The law highlights the government's role in ensuring equal opportunities in a fair employment environment and combating work discrimination, Zhang Xiaojian, vice-minister of labor and social security, said in an online interview.
The nine-chapter and 69-article law, adopted in August by the Standing Committee of the National People's Congress (NPC), China's top legislature, has a chapter explicitly outlining the government's responsibility for employment aid.
He said the enterprises - labor-intensive small-and-medium ones in particular - that hire people with living difficulty will be subject to tax reduction and exemption and social security subsidy under the new law. Disadvantaged people, too, will be entitled to three years of tax reduction and exemption and micro-credit loans in entrepreneurial activities.
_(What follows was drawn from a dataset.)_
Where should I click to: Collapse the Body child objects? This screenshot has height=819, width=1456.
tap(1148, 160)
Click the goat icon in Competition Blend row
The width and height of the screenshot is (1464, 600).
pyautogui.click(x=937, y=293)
Meanwhile, seniors unable to start their own businesses and are not otherwise employed will be offered public welfare posts such as patrollers and cleaners and receive work subsidies as well as social security funds accordingly from local administrations, Zhang said.
He asserted that the law will urge all levels of government to "significantly expand communities' public welfare posts" for those individuals identified as the most needy. Likewise, free professional education and training will be prioritized for children from zero-employment households.
A lifelong training system of employment and re-employment for urban and rural workers alike, already set up with packages of national training plans for employees and professional training instructors, will be strengthened by the law's enactment. Earlier reports also said the law would oblige employers to offer training to their recruits.
In effect, the relevant content on improving such a training mechanism is "the most important aspect of the lawand will prove vital to China's long-term employment situation in the future," Zhang said.